Madrid, Lima
La gente no está dentro de las ciudades, sino al contrario. Lo veo ahora, otra vez, en Lima, como antes lo vi en Montevideo, en Santiago de Chile, en México D.F. o en Buenos Aires, en Panamá o San José de Costa Rica: veo esa persistencia adhesiva con que las calles o los edificios que fueron una parte de la vida de quienes los han abandonado siguen en sus ojos, dan vueltas y se golpean contra el interior de sus cabezas igual que pájaros atrapados en una casa vacía.En todos esos lugares he ido conociendo a esas personas híbridas, mitad compatriotas y mitad extranjeros: los exiliados. O quizás ésa ya no sea la palabra que los define, ahora que el funeralísimo no está y el país del que escaparon es muy diferente; pero lo cierto es que las otras que se me ocurren tienen una pinta fea, un tono despectivo o hasta insultante: emigrantes, trasterrados, apátridas. Qué raro es muchas veces el lenguaje, qué forma tiene de confundir las cosas hasta transformar a las víctimas en acusados.
Al hablar con los exiliados, te das cuenta de lo distinta que es una ciudad cuando la ves y cuando la imaginas, te das cuenta de la manera en que el tiempo lo divide o matiza todo sin que puedas notarlo, lo mismo que no puedes notar cómo envejeces cada día: ¿cuándo, en qué momento justo dejé de ser aquel niño, aquel joven, aquella mujer de mediana edad, aquel hombre que parecía estar al principio de algo, a punto de empezar alguna cosa? Con estos españoles de la otra orilla surgen preguntas que son otras pero también son las mismas: ¿qué Madrid es ese del que hablan? ¿Dónde están las fuentes, los comercios, los parques que ellos recuerdan? Te preguntan por cosas que ya no existen y tú les respondes desde otra ciudad que, para ellos, tampoco existe. El tiempo no pasa, se vacía.
Y luego está el otro tiempo, el que ya no es abarcable ni admite comparaciones porque pertenece a otra civilización, a otra época. Desde Lima, viajas a Cuzco, a Machu Picchu y el resto de las ruinas que quedan de las ciudades incas y no puedes evitar las comparaciones, ves una mezcla hecha con los autobuses rojos de la Gran Vía y estos valles impresionantes en los que hasta el silencio parece sagrado; con las calles llenas de coches y sirenas y estas cumbres solitarias desde las que se ve un horizonte grandioso pero también de aspecto humano. ¿Cuál de los dos mundos es el más brillante y cuál el más oscuro? ¿Qué se ha ganado y qué se ha perdido? Nosotros tenemos máquinas capaces de todo, de destruir pero también de salvar vidas. Los incas eran astrónomos capaces de interpretar el cielo en un poco de agua derramada sobre varias piedras pulidas. Nosotros tenemos vacunas, tarjetas de crédito. Los incas consideraban sagradas algunas montañas. Nosotros tenemos aviones, tardamos doce horas a Lima, siete a Nueva York. Los incas usaban plantas mágicas para llegar al corazón de ellos mismos. La cuestión tal vez no sea qué ganamos y qué se perdió, sino: ¿podremos salvar su parte?

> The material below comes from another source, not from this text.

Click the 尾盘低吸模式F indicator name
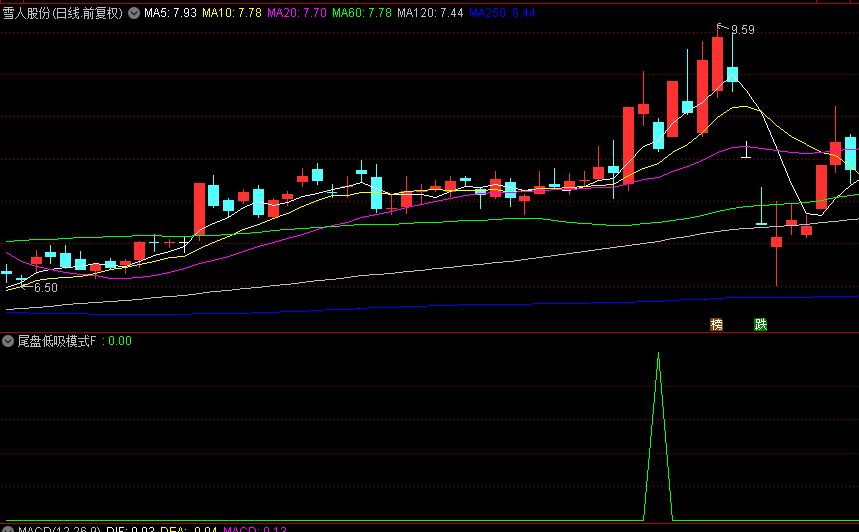point(57,341)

He escrito este artículo en Lima, media hora después de que un tipo me contara que aquí aún hay mucha gente que sigue saliendo al Pacífico a pescar delfines. Los delfines son escasos y su captura está prohibida, pero es que preparados con limón están tan ricos y quién puede creerse esa historia de que el mar se agota, de que cualquier día va a ser un desierto de agua.
También he escrito este artículo después de visitar al escritor Emilio Adolfo Westphalen en la clínica donde cuidan de su salud, a estas alturas ya muy quebradiza. A sus 88 años, el poeta genial y secreto de Las ínsulas secretas o Abolición de la muerte, habla poco y escribe aún menos, recuerda su viaje a España a principios de los 90 para presentar Bajo zarpas de la quimera, el volumen publicado por Alianza que recoge toda su poesía hasta ese momento y a Madrid como una ciudad "ensimismada".
Le pregunto qué quiere decir con ensimismada. "No sé, igual que si estuviera lejos de la gente". Cuando menciono el tema de los exiliados dice que las palabras lo separan a uno de todo, que a menudo se usan con imprudencia y sin sentido de la realidad, como si las cosas a las que se refieren no hubieran desaparecido. Qué idea tan inquietante.